Thread: pg_xlog not cleaned up
Hello, I don't know why, but the XXXXXXXX.backup file created by pg_stop_backup() in my pg_xlog never gets deleted, even though it was successfully archived (a good copy is stored in the archive area, no errors are raised). The directory pg_xlog/archive_status contains a matching XXXXXXXX.backup.done file, but that one never gets removed as well. As a consequence, all further WAL archiving attempts fail as archive_command continuously retries to archive the (already archived) XXXXXXXX.backup file. I'd appreciate any hints on what might be going on! Chris -- Christian Kastner PGP Key: AE90E13f
What PostgreSQL version are you using? I know the *.backup file removal was added in 8.1: * Remove old "*.backup" files when we do pg_stop_backup() (Bruce) This prevents a large number of "*.backup" files from existing in "/pg_xlog". but the existance of the files should not cause problems. --------------------------------------------------------------------------- Christian Kastner wrote: > Hello, > > I don't know why, but the XXXXXXXX.backup file created by > pg_stop_backup() in my pg_xlog never gets deleted, even though it was > successfully archived (a good copy is stored in the archive area, no > errors are raised). > The directory pg_xlog/archive_status contains a matching > XXXXXXXX.backup.done file, but that one never gets removed as well. As a > consequence, all further WAL archiving attempts fail as archive_command > continuously retries to archive the (already archived) XXXXXXXX.backup file. > > I'd appreciate any hints on what might be going on! > > Chris > > -- > Christian Kastner > PGP Key: AE90E13f > > ---------------------------(end of broadcast)--------------------------- > TIP 5: don't forget to increase your free space map settings -- Bruce Momjian bruce@momjian.us EnterpriseDB http://www.enterprisedb.com + If your life is a hard drive, Christ can be your backup. +
Bruce Momjian wrote: > What PostgreSQL version are you using? I know the *.backup file removal > was added in 8.1: > > * Remove old "*.backup" files when we do pg_stop_backup() (Bruce) > This prevents a large number of "*.backup" files from existing in > "/pg_xlog". > > but the existance of the files should not cause problems. It's 8.1.4, running on FC 5. It does not cause any active problems, but the WAL archiving fails until the *.backup and *.done files are removed manually, after which all the "ready" WAL segments are archived away normally. The script I supply to archive_command just mounts a windows share, performs a cp (similar to the example in the PITR doc) and unmounts the share again.
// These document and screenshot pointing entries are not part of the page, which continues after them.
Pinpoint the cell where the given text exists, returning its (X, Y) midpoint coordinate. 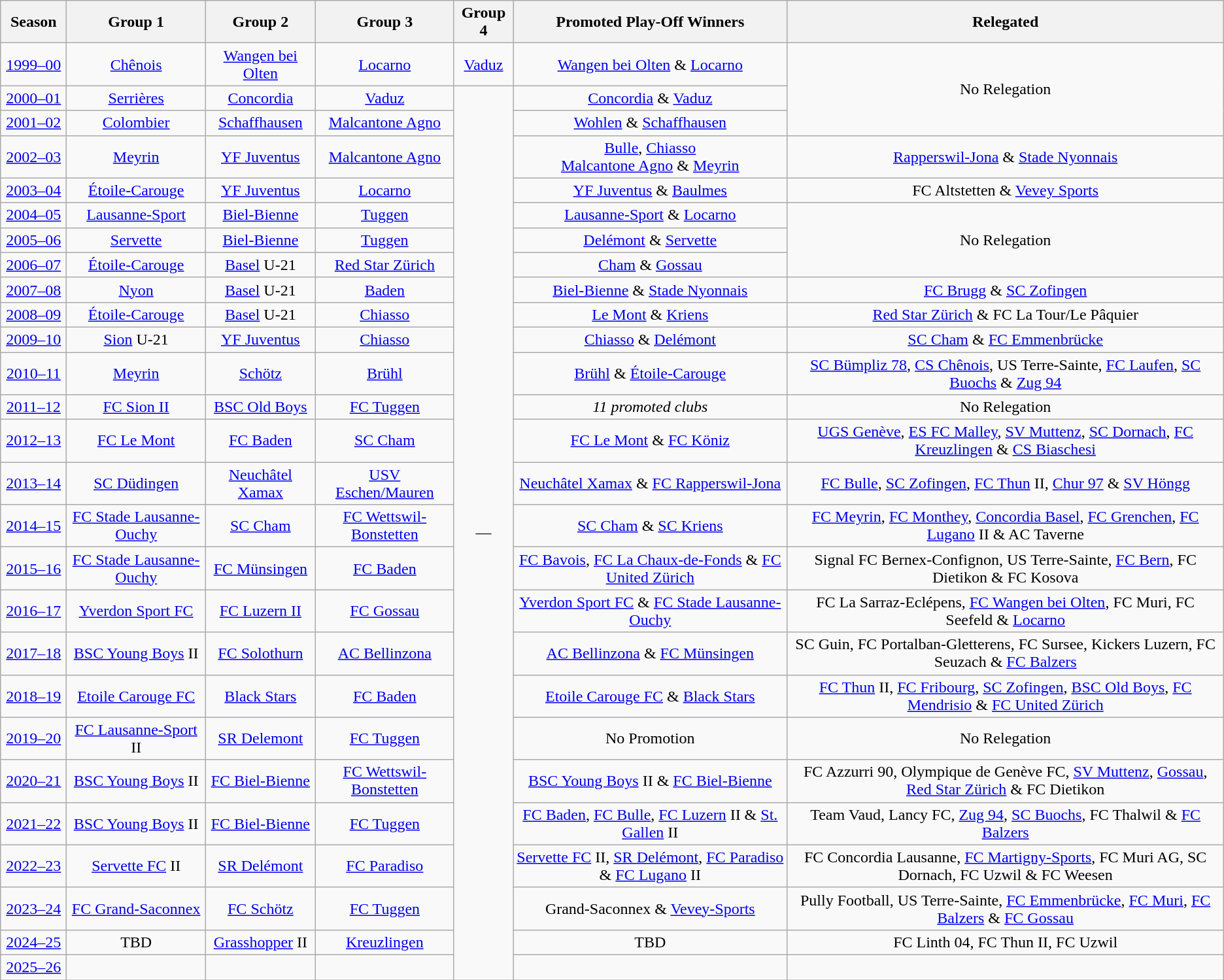
Grand-Saconnex & Vevey-Sports (651, 909)
SR Delémont (261, 866)
SC Guin, FC Portalban-Gletterens, FC Sursee, Kickers Luzern, FC Seuzach & FC Balzers (1006, 654)
Concordia (261, 98)
Pully Football, US Terre-Sainte, FC Emmenbrücke, FC Muri, FC Balzers & FC Gossau (1006, 909)
No Promotion (651, 739)
2015–16 (34, 569)
FC Lausanne-Sport II (136, 739)
FC Azzurri 90, Olympique de Genève FC, SV Muttenz, Gossau, Red Star Zürich & FC Dietikon (1006, 781)
Le Mont & Kriens (651, 314)
2021–22 (34, 824)
UGS Genève, ES FC Malley, SV Muttenz, SC Dornach, FC Kreuzlingen & CS Biaschesi (1006, 441)
Grasshopper II (261, 942)
FC Concordia Lausanne, FC Martigny-Sports, FC Muri AG, SC Dornach, FC Uzwil & FC Weesen (1006, 866)
1999–00 (34, 64)
Biel-Bienne & Stade Nyonnais (651, 290)
Schötz (261, 373)
FC Altstetten & Vevey Sports (1006, 190)
Cham & Gossau (651, 265)
Black Stars (261, 696)
BSC Old Boys (261, 407)
Group 2 (261, 22)
Wangen bei Olten (261, 64)
2009–10 (34, 339)
Serrières (136, 98)
2017–18 (34, 654)
2010–11 (34, 373)
Group 1 (136, 22)
FC Thun II, FC Fribourg, SC Zofingen, BSC Old Boys, FC Mendrisio & FC United Zürich (1006, 696)
AC Bellinzona & FC Münsingen (651, 654)
Colombier (136, 123)
YF Juventus & Baulmes (651, 190)
FC Gossau (384, 611)
Signal FC Bernex-Confignon, US Terre-Sainte, FC Bern, FC Dietikon & FC Kosova (1006, 569)
FC Bulle, SC Zofingen, FC Thun II, Chur 97 & SV Höngg (1006, 484)
2002–03 (34, 157)
Baden (384, 290)
FC Münsingen (261, 569)
Chênois (136, 64)
2001–02 (34, 123)
FC Bavois, FC La Chaux-de-Fonds & FC United Zürich (651, 569)
2007–08 (34, 290)
Servette (136, 240)
Concordia & Vaduz (651, 98)
FC Linth 04, FC Thun II, FC Uzwil (1006, 942)
Yverdon Sport FC (136, 611)
FC Luzern II (261, 611)
Brühl & Étoile-Carouge (651, 373)
Promoted Play-Off Winners (651, 22)
Neuchâtel Xamax & FC Rapperswil-Jona (651, 484)
Bulle, ChiassoMalcantone Agno & Meyrin (651, 157)
Red Star Zürich & FC La Tour/Le Pâquier (1006, 314)
Sion U-21 (136, 339)
Wohlen & Schaffhausen (651, 123)
2011–12 (34, 407)
FC Sion II (136, 407)
Red Star Zürich (384, 265)
Neuchâtel Xamax (261, 484)
FC Paradiso (384, 866)
2014–15 (34, 526)
AC Bellinzona (384, 654)
Kreuzlingen (384, 942)
FC Meyrin, FC Monthey, Concordia Basel, FC Grenchen, FC Lugano II & AC Taverne (1006, 526)
Season (34, 22)
FC Brugg & SC Zofingen (1006, 290)
11 promoted clubs (651, 407)
FC Grand-Saconnex (136, 909)
Yverdon Sport FC & FC Stade Lausanne-Ouchy (651, 611)
Delémont & Servette (651, 240)
USV Eschen/Mauren (384, 484)
2000–01 (34, 98)
Brühl (384, 373)
2003–04 (34, 190)
Wangen bei Olten & Locarno (651, 64)
— (483, 533)
Etoile Carouge FC (136, 696)
SC Cham & FC Emmenbrücke (1006, 339)
FC La Sarraz-Eclépens, FC Wangen bei Olten, FC Muri, FC Seefeld & Locarno (1006, 611)
2012–13 (34, 441)
Servette FC II (136, 866)
Relegated (1006, 22)
FC Schötz (261, 909)
SC Bümpliz 78, CS Chênois, US Terre-Sainte, FC Laufen, SC Buochs & Zug 94 (1006, 373)
2006–07 (34, 265)
SR Delemont (261, 739)
2019–20 (34, 739)
2022–23 (34, 866)
FC Le Mont (136, 441)
2005–06 (34, 240)
2020–21 (34, 781)
FC Le Mont & FC Köniz (651, 441)
Nyon (136, 290)
Lausanne-Sport (136, 215)
2008–09 (34, 314)
SC Cham & SC Kriens (651, 526)
2023–24 (34, 909)
SC Düdingen (136, 484)
2013–14 (34, 484)
2024–25 (34, 942)
Chiasso & Delémont (651, 339)
2018–19 (34, 696)
FC Solothurn (261, 654)
Etoile Carouge FC & Black Stars (651, 696)
2025–26 (34, 967)
Servette FC II, SR Delémont, FC Paradiso & FC Lugano II (651, 866)
2016–17 (34, 611)
Schaffhausen (261, 123)
Lausanne-Sport & Locarno (651, 215)
BSC Young Boys II & FC Biel-Bienne (651, 781)
Group 4 (483, 22)
Team Vaud, Lancy FC, Zug 94, SC Buochs, FC Thalwil & FC Balzers (1006, 824)
Rapperswil-Jona & Stade Nyonnais (1006, 157)
2004–05 (34, 215)
FC Baden, FC Bulle, FC Luzern II & St. Gallen II (651, 824)
Group 3 (384, 22)
Extract the (X, Y) coordinate from the center of the cell holding the provided text.  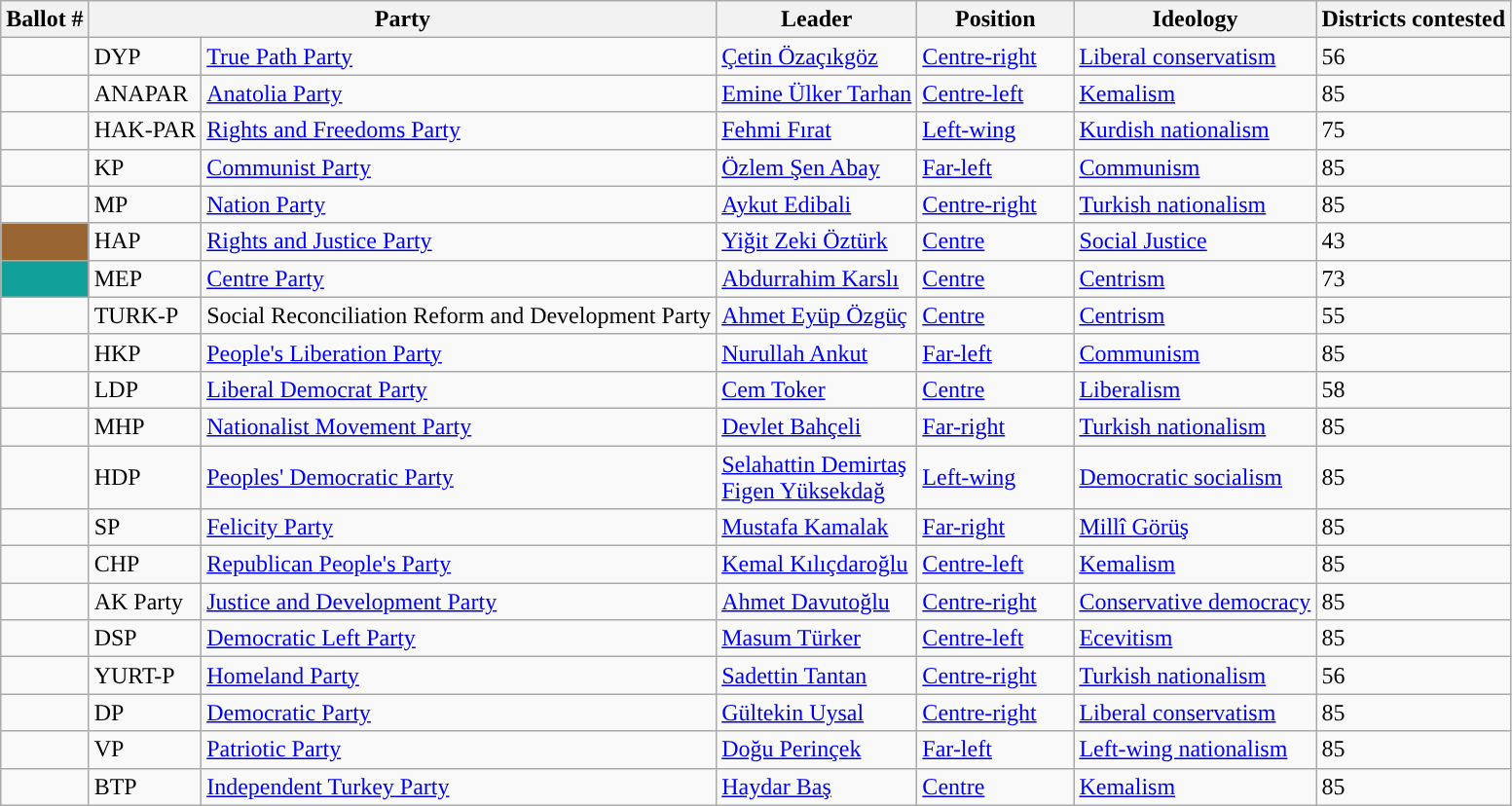
Justice and Development Party (460, 602)
Sadettin Tantan (817, 676)
Centre Party (460, 278)
Rights and Freedoms Party (460, 130)
Felicity Party (460, 528)
HAP (145, 241)
MP (145, 204)
Anatolia Party (460, 93)
DP (145, 713)
VP (145, 750)
ANAPAR (145, 93)
Districts contested (1414, 19)
Mustafa Kamalak (817, 528)
Millî Görüş (1196, 528)
Ideology (1196, 19)
DSP (145, 639)
LDP (145, 389)
BTP (145, 787)
TURK-P (145, 315)
KP (145, 167)
Social Justice (1196, 241)
Yiğit Zeki Öztürk (817, 241)
58 (1414, 389)
Özlem Şen Abay (817, 167)
Kurdish nationalism (1196, 130)
Patriotic Party (460, 750)
Conservative democracy (1196, 602)
DYP (145, 56)
Kemal Kılıçdaroğlu (817, 565)
CHP (145, 565)
Devlet Bahçeli (817, 426)
Leader (817, 19)
MEP (145, 278)
Democratic Left Party (460, 639)
Communist Party (460, 167)
Party (402, 19)
Ecevitism (1196, 639)
Social Reconciliation Reform and Development Party (460, 315)
Abdurrahim Karslı (817, 278)
Republican People's Party (460, 565)
Liberalism (1196, 389)
AK Party (145, 602)
Gültekin Uysal (817, 713)
Rights and Justice Party (460, 241)
HKP (145, 352)
43 (1414, 241)
Haydar Baş (817, 787)
Independent Turkey Party (460, 787)
HDP (145, 477)
Ahmet Eyüp Özgüç (817, 315)
Cem Toker (817, 389)
HAK-PAR (145, 130)
Position (995, 19)
True Path Party (460, 56)
55 (1414, 315)
Selahattin DemirtaşFigen Yüksekdağ (817, 477)
Ballot # (45, 19)
Emine Ülker Tarhan (817, 93)
People's Liberation Party (460, 352)
Masum Türker (817, 639)
Fehmi Fırat (817, 130)
SP (145, 528)
MHP (145, 426)
Liberal Democrat Party (460, 389)
Doğu Perinçek (817, 750)
Peoples' Democratic Party (460, 477)
Democratic socialism (1196, 477)
Democratic Party (460, 713)
Nurullah Ankut (817, 352)
75 (1414, 130)
Homeland Party (460, 676)
Ahmet Davutoğlu (817, 602)
Nation Party (460, 204)
Aykut Edibali (817, 204)
Çetin Özaçıkgöz (817, 56)
Left-wing nationalism (1196, 750)
73 (1414, 278)
YURT-P (145, 676)
Nationalist Movement Party (460, 426)
Identify which cell holds the provided text, then report its (X, Y) central coordinate. 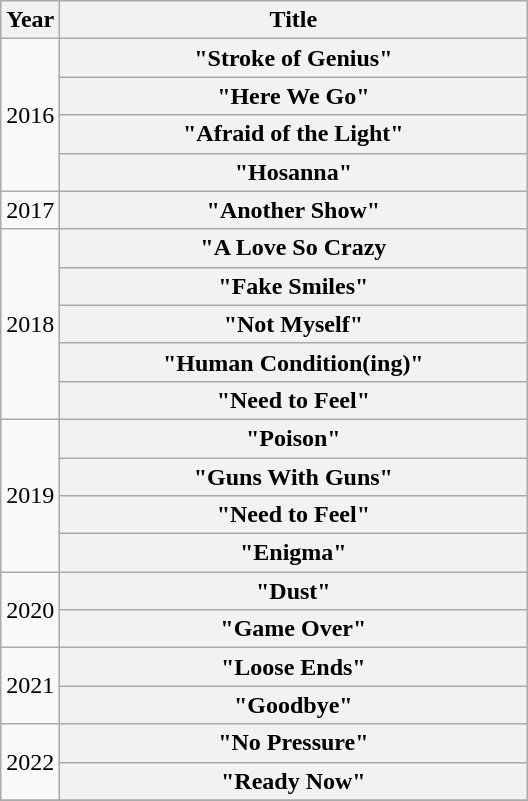
2020 (30, 610)
"Stroke of Genius" (294, 58)
"Game Over" (294, 629)
"Enigma" (294, 553)
"Not Myself" (294, 324)
"Here We Go" (294, 96)
"Dust" (294, 591)
2018 (30, 324)
"Human Condition(ing)" (294, 362)
2022 (30, 762)
2016 (30, 115)
"Fake Smiles" (294, 286)
Year (30, 20)
"Ready Now" (294, 781)
"Hosanna" (294, 172)
2021 (30, 686)
Title (294, 20)
2019 (30, 495)
"No Pressure" (294, 743)
"Guns With Guns" (294, 477)
"Loose Ends" (294, 667)
2017 (30, 210)
"Goodbye" (294, 705)
"A Love So Crazy (294, 248)
"Afraid of the Light" (294, 134)
"Poison" (294, 438)
"Another Show" (294, 210)
Search for the cell housing the specified text and yield its [x, y] center coordinate. 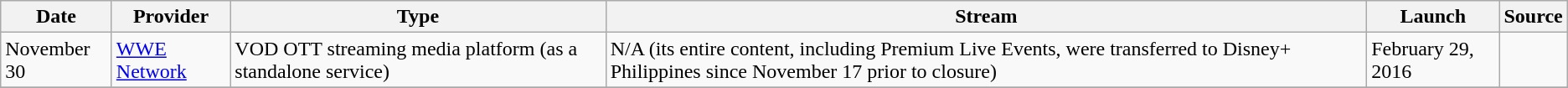
Provider [171, 17]
Launch [1433, 17]
WWE Network [171, 60]
Type [418, 17]
Stream [986, 17]
February 29, 2016 [1433, 60]
VOD OTT streaming media platform (as a standalone service) [418, 60]
N/A (its entire content, including Premium Live Events, were transferred to Disney+ Philippines since November 17 prior to closure) [986, 60]
November 30 [57, 60]
Date [57, 17]
Source [1533, 17]
Extract the (x, y) coordinate from the center of the cell holding the provided text.  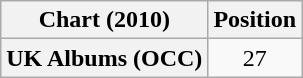
27 (255, 58)
Chart (2010) (104, 20)
UK Albums (OCC) (104, 58)
Position (255, 20)
For the text-containing cell, return its midpoint in (x, y) coordinate format. 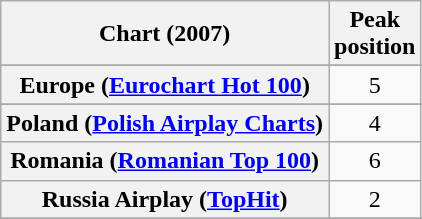
4 (375, 123)
Peakposition (375, 34)
Russia Airplay (TopHit) (165, 199)
6 (375, 161)
Chart (2007) (165, 34)
5 (375, 85)
2 (375, 199)
Europe (Eurochart Hot 100) (165, 85)
Romania (Romanian Top 100) (165, 161)
Poland (Polish Airplay Charts) (165, 123)
Extract the [X, Y] coordinate from the center of the cell holding the provided text.  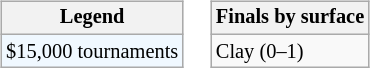
Finals by surface [290, 18]
Clay (0–1) [290, 51]
Legend [92, 18]
$15,000 tournaments [92, 51]
Search for the cell housing the specified text and yield its (X, Y) center coordinate. 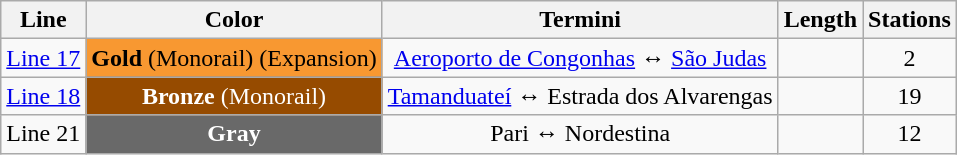
Pari ↔ Nordestina (580, 134)
Line (44, 20)
19 (910, 96)
Bronze (Monorail) (234, 96)
2 (910, 58)
Color (234, 20)
12 (910, 134)
Line 18 (44, 96)
Termini (580, 20)
Stations (910, 20)
Line 21 (44, 134)
Gray (234, 134)
Aeroporto de Congonhas ↔ São Judas (580, 58)
Length (820, 20)
Gold (Monorail) (Expansion) (234, 58)
Tamanduateí ↔ Estrada dos Alvarengas (580, 96)
Line 17 (44, 58)
From the cell containing the given text, extract its center point as (X, Y) coordinate. 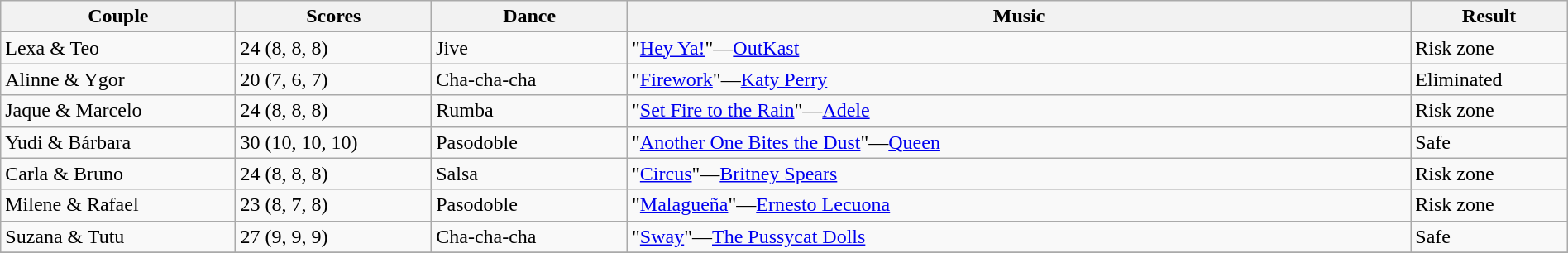
20 (7, 6, 7) (334, 79)
Scores (334, 17)
"Firework"—Katy Perry (1019, 79)
Suzana & Tutu (118, 237)
"Set Fire to the Rain"—Adele (1019, 111)
Salsa (529, 174)
Eliminated (1489, 79)
Jive (529, 48)
Couple (118, 17)
Result (1489, 17)
Alinne & Ygor (118, 79)
Music (1019, 17)
"Malagueña"—Ernesto Lecuona (1019, 205)
"Circus"—Britney Spears (1019, 174)
"Hey Ya!"—OutKast (1019, 48)
Dance (529, 17)
27 (9, 9, 9) (334, 237)
Carla & Bruno (118, 174)
30 (10, 10, 10) (334, 142)
Jaque & Marcelo (118, 111)
Rumba (529, 111)
"Another One Bites the Dust"—Queen (1019, 142)
Yudi & Bárbara (118, 142)
Lexa & Teo (118, 48)
"Sway"—The Pussycat Dolls (1019, 237)
23 (8, 7, 8) (334, 205)
Milene & Rafael (118, 205)
Pinpoint the cell where the given text exists, returning its [x, y] midpoint coordinate. 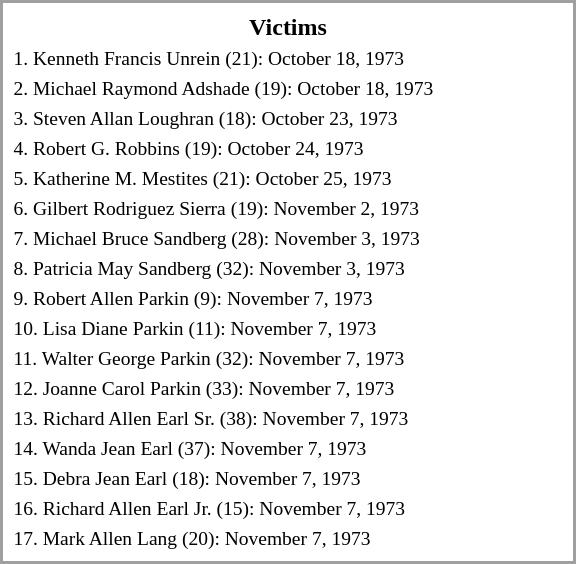
5. Katherine M. Mestites (21): October 25, 1973 [288, 178]
16. Richard Allen Earl Jr. (15): November 7, 1973 [288, 508]
13. Richard Allen Earl Sr. (38): November 7, 1973 [288, 418]
7. Michael Bruce Sandberg (28): November 3, 1973 [288, 238]
1. Kenneth Francis Unrein (21): October 18, 1973 [288, 58]
17. Mark Allen Lang (20): November 7, 1973 [288, 538]
4. Robert G. Robbins (19): October 24, 1973 [288, 148]
Victims [288, 27]
10. Lisa Diane Parkin (11): November 7, 1973 [288, 328]
15. Debra Jean Earl (18): November 7, 1973 [288, 478]
3. Steven Allan Loughran (18): October 23, 1973 [288, 118]
12. Joanne Carol Parkin (33): November 7, 1973 [288, 388]
14. Wanda Jean Earl (37): November 7, 1973 [288, 448]
8. Patricia May Sandberg (32): November 3, 1973 [288, 268]
2. Michael Raymond Adshade (19): October 18, 1973 [288, 88]
9. Robert Allen Parkin (9): November 7, 1973 [288, 298]
11. Walter George Parkin (32): November 7, 1973 [288, 358]
6. Gilbert Rodriguez Sierra (19): November 2, 1973 [288, 208]
Capture the cell that displays the provided text and extract its (X, Y) central coordinate. 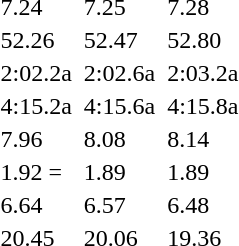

The online backup script basically just calls pg_start_backup(), tar-gzips $PGDATA, then calls pg_stop_backup(). During that process, a *.backup file is copied to the archive area (the windows share) using the script supplied to archive_command. After the online backup script runs, all subsequent attempts to run archive_command fail because the first thing it tries to archive away is the still-existing *.backup file. This fails because a copy already exists in the archive area and the script refuses to overwrite the existing file. I thought it might be network-related (by the added delay), but simply running pg_start_backup() and pg_stop_backup() - without actually doing anything in between - produced the same result: I get a *.backup and *.done file which aren't removed. This only applies to *.backup / *.done pairs. I watched WAL segments go from *.ready to *.done, after which the *.done files were removed from pg_xlog/archive_status. Best Regards, Chris -- Christian Kastner PGP Key: AE90E13f
Christian Kastner wrote: > Bruce Momjian wrote: > > What PostgreSQL version are you using? I know the *.backup file removal > > was added in 8.1: > > > > * Remove old "*.backup" files when we do pg_stop_backup() (Bruce) > > This prevents a large number of "*.backup" files from existing in > > "/pg_xlog". > > > > but the existance of the files should not cause problems. > > It's 8.1.4, running on FC 5. > > It does not cause any active problems, but the WAL archiving fails until > the *.backup and *.done files are removed manually, after which all the > "ready" WAL segments are archived away normally. > > The script I supply to archive_command just mounts a windows share, > performs a cp (similar to the example in the PITR doc) and unmounts the > share again. Try removing the mount/unmount --- just keep the share mounted all the time and see if it works. I think the archive system believes it can do concurrent archive commands as long as different file names are used. -- Bruce Momjian bruce@momjian.us EnterpriseDB http://www.enterprisedb.com + If your life is a hard drive, Christ can be your backup. +
On Mon, Jul 31, 2006 at 10:18:31PM +0200, Christian Kastner wrote: > After the online backup script runs, all subsequent attempts to run > archive_command fail because the first thing it tries to archive away is > the still-existing *.backup file. This fails because a copy already > exists in the archive area and the script refuses to overwrite the > existing file. I'm seeing this too. In case more info will help Those Who Know Things: My archive_command is a simple copy to local storage, pretty much right lifted out of the manual: archive_command = 'test ! -f /var/lib/postgresql/8.1/pitr/current/wal/%f && cp +%p /var/lib/postgresql/8.1/pitr/current/wal/%f' Version/Platform: Postgres 8.1.3-4, i386, Debian testing.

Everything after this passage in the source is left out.